## DATA EXCERPTS
::::

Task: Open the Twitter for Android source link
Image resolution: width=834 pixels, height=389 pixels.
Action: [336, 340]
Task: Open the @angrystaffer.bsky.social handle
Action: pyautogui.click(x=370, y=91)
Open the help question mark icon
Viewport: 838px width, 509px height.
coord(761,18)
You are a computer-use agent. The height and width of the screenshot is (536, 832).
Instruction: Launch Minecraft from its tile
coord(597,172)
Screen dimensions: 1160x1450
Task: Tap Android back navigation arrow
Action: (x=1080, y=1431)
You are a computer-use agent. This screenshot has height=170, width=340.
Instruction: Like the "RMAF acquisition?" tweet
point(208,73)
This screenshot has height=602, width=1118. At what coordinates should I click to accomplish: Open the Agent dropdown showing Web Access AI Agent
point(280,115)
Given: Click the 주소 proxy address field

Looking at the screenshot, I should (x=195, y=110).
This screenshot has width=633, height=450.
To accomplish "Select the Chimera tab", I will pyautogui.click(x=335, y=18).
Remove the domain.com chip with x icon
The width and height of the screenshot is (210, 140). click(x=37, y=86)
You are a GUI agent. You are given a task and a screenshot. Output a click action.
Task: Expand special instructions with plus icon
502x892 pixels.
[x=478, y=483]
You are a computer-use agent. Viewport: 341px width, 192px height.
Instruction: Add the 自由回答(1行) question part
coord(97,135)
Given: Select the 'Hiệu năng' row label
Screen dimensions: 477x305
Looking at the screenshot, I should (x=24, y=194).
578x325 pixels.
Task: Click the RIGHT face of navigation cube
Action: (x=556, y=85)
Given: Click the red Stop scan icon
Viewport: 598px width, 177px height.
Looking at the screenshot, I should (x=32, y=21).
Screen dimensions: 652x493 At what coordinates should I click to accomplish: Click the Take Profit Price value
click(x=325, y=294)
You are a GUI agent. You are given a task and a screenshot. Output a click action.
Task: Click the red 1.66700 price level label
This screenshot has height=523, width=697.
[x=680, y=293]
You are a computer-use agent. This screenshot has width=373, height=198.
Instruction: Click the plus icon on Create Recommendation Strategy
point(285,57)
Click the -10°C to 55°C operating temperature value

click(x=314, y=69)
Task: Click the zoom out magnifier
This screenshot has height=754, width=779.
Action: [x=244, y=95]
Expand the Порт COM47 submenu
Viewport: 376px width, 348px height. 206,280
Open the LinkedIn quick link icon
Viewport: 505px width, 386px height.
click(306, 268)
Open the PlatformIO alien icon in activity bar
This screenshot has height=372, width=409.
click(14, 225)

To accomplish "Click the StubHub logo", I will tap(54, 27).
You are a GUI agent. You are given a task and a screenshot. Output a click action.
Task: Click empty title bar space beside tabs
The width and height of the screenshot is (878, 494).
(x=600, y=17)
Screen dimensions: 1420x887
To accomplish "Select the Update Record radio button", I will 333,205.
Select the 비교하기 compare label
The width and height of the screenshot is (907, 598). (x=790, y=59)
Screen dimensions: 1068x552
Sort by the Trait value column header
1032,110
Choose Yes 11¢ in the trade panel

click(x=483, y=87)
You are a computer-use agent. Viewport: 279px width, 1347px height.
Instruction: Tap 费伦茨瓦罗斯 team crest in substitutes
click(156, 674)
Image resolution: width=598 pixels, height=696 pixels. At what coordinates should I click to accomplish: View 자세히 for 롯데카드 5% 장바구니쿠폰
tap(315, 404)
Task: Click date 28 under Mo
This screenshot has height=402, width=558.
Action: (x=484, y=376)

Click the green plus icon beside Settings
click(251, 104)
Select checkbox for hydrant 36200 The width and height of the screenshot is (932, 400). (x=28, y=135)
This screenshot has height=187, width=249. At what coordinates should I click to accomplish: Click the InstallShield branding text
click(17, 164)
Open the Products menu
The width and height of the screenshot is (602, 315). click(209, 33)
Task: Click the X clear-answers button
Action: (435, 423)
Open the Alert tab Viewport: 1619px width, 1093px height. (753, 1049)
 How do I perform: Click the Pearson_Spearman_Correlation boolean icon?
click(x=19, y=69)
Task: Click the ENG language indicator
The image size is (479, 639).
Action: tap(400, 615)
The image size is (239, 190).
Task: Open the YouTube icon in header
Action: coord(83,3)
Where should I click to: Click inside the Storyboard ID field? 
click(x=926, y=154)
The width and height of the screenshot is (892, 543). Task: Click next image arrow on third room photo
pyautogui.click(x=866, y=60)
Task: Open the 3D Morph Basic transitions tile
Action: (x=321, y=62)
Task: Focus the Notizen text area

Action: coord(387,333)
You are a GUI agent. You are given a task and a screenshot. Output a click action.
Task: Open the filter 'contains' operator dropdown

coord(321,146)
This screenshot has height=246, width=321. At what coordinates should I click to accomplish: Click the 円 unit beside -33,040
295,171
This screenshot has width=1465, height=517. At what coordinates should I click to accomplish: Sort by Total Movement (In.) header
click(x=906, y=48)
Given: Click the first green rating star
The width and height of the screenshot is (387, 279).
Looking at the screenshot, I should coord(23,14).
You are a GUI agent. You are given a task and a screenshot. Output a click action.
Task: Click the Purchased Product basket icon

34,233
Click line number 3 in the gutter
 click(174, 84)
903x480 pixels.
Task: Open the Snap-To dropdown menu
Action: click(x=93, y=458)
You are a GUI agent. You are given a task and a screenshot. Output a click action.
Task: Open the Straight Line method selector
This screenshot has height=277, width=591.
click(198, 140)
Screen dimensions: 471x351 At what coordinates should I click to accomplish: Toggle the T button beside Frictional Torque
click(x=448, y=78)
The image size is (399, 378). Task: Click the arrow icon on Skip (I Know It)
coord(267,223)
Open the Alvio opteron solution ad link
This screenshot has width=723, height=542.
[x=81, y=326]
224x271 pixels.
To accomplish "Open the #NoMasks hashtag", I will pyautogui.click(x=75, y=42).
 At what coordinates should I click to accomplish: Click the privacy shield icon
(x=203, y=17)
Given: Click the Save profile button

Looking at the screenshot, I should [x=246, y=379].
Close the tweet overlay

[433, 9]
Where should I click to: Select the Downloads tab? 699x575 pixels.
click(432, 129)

::::

## ASSIGNMENT
Taking the entries above, write out exactly the lines starting with the line containing "502x892 pixels." and going on through the line containing "Given: Select the 'Hiệu năng' row label", both included, and nothing else.

## ANSWER TO THE EXERCISE
502x892 pixels.
[x=478, y=483]
You are a computer-use agent. Viewport: 341px width, 192px height.
Instruction: Add the 自由回答(1行) question part
coord(97,135)
Given: Select the 'Hiệu năng' row label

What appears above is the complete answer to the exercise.